El mercado comenzó rápidamente a enfocarse en el posible impacto sobre la soja estadounidense, uno de los productos más sensibles dentro de la guerra comercial entre Washington y Beijing. Analistas del sector esperan que China reduzca en torno al 10% los aranceles sobre la oleaginosa, algo que permitiría el regreso de compradores privados chinos que habían quedado prácticamente fuera del mercado durante la última cosecha norteamericana.

China ya había retomado parcialmente las compras tras una reunión celebrada en octubre, cumpliendo con el compromiso de adquirir 12 millones de toneladas métricas de soja antes de fines de febrero. Además, en los últimos meses también avanzó con compras de trigo estadounidense y grandes volúmenes de sorgo.

El presidente estadounidense Donald Trump conversa con el presidente chino Xi Jinping al salir tras una visita al Jardín Zhongnanhai en Pekín, China, el 15 de mayo de 2026. REUTERS/Evan Vucci

El presidente estadounidense Donald Trump conversa con el presidente chino Xi Jinping al salir tras una visita al Jardín Zhongnanhai en Pekín, China, el 15 de mayo de 2026. REUTERS/Evan Vucci

Para América Latina, el movimiento es seguido con extrema atención. Una eventual normalización del flujo comercial entre China y EE.UU. podría modificar los precios internacionales y alterar la competitividad exportadora de países como Brasil, Argentina y Paraguay, que en los últimos años ganaron espacio en el mercado chino gracias al conflicto entre ambas potencias.

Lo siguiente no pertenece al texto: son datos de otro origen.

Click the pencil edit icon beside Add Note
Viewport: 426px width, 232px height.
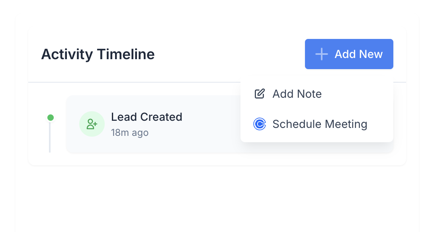click(260, 94)
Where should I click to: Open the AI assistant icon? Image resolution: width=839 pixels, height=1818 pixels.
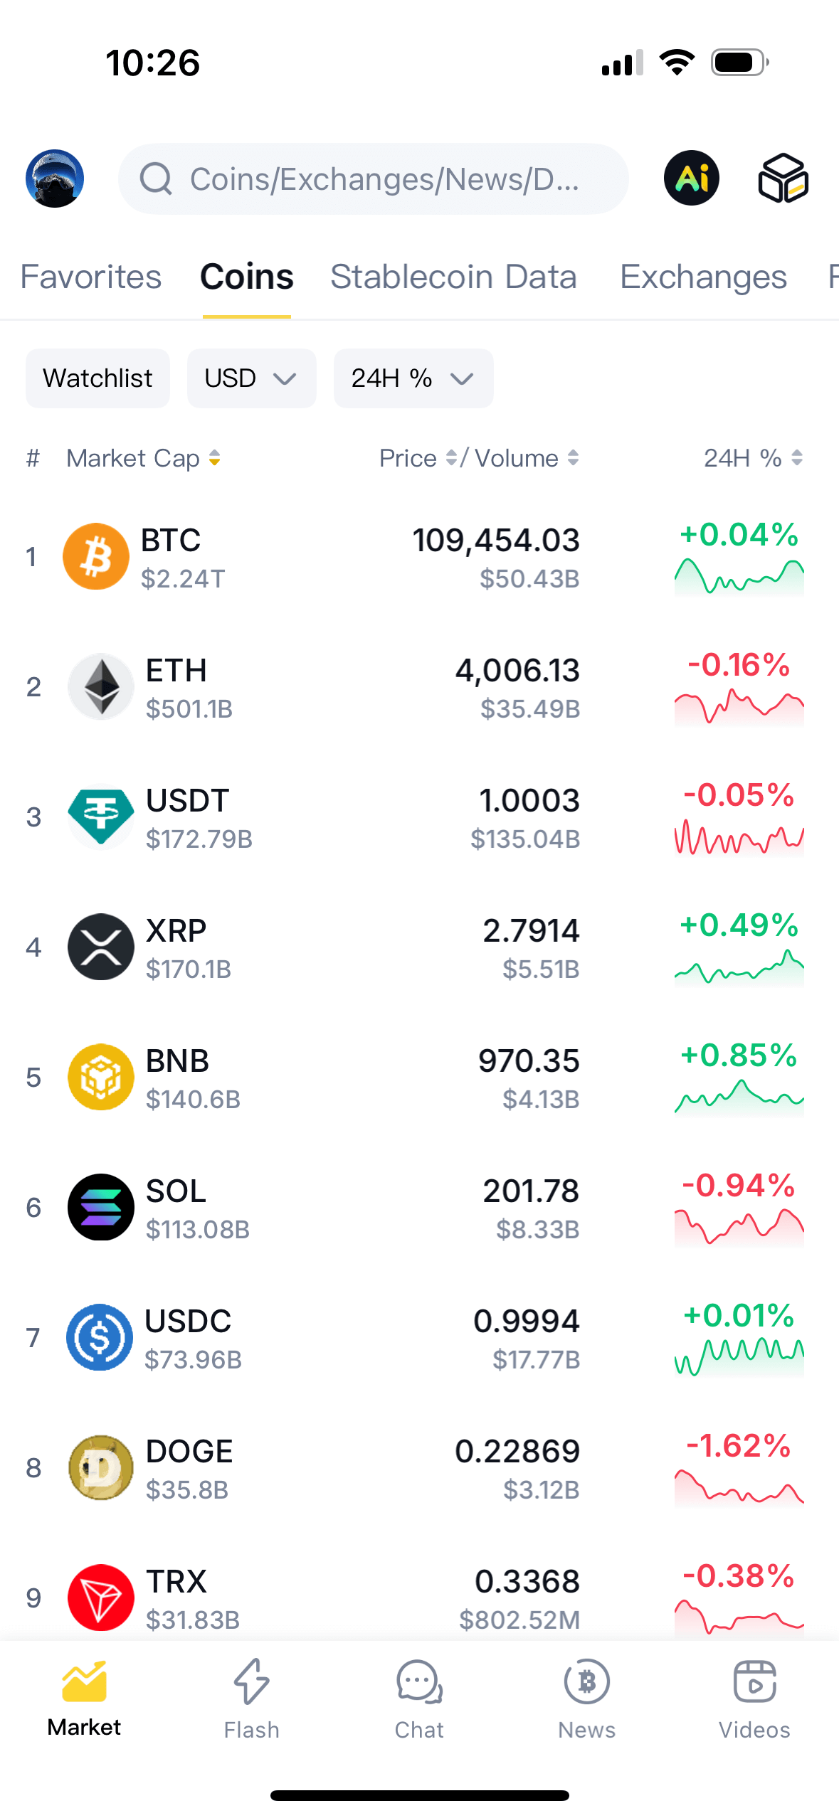coord(691,178)
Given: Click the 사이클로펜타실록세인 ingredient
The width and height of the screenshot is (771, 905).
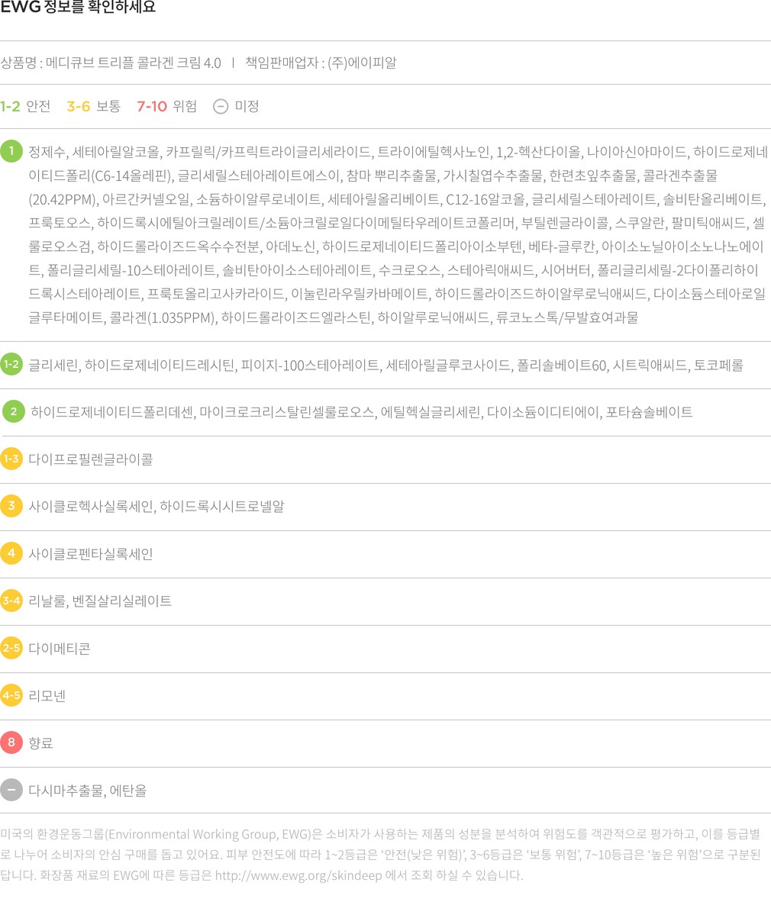Looking at the screenshot, I should pyautogui.click(x=91, y=553).
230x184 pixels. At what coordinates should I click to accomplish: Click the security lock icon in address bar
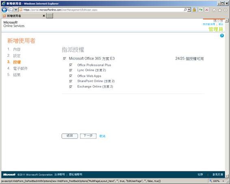click(194, 10)
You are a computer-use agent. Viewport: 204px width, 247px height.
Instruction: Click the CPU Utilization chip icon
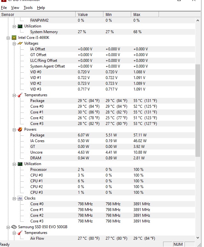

"Las reducciones arancelarias en productos agrícolas marcarían una normalización del comercio agropecuario entre China y Estados Unidos, permitiendo que compradores comerciales vuelvan a ingresar al mercado", explicó Johnny Xiang, fundador de la consultora AgRadar Consulting, con sede en Beijing.

Carne vacuna y exportaciones: Beijing destraba registros clave

Otro de los puntos sensibles del acuerdo tiene que ver con las barreras sanitarias y regulatorias que afectaban las exportaciones estadounidenses de carne y aves. China confirmó que trabajará para resolver las preocupaciones de Washington vinculadas al registro de plantas frigoríficas y permisos sanitarios.

En ese marco, Beijing aprobó la extensión por cinco años del registro de 425 plantas frigoríficas estadounidenses, muchas de las cuales habían quedado fuera del mercado chino tras el vencimiento de sus habilitaciones el año pasado. Además, autorizó nuevas licencias para otras 77 instalaciones.

La medida podría reactivar un negocio multimillonario para la industria cárnica norteamericana y también generar nuevas tensiones competitivas para exportadores sudamericanos, especialmente en un escenario donde China sigue siendo el principal comprador mundial de proteínas animales.

Mientras tanto, desde Washington crece el optimismo. El representante comercial estadounidense, Jamieson Greer, afirmó que EE.UU. espera que China compre productos agrícolas por "decenas de miles de millones de dólares" durante los próximos tres años. Sin embargo, todavía no se difundieron detalles concretos sobre volúmenes, productos ni montos específicos.

El mercado ahora espera conocer si las promesas políticas finalmente se transforman en acuerdos comerciales concretos. Porque detrás de la foto entre Trump y Xi Jinping, lo que realmente está en juego es el control del comercio agrícola más estratégico del planeta.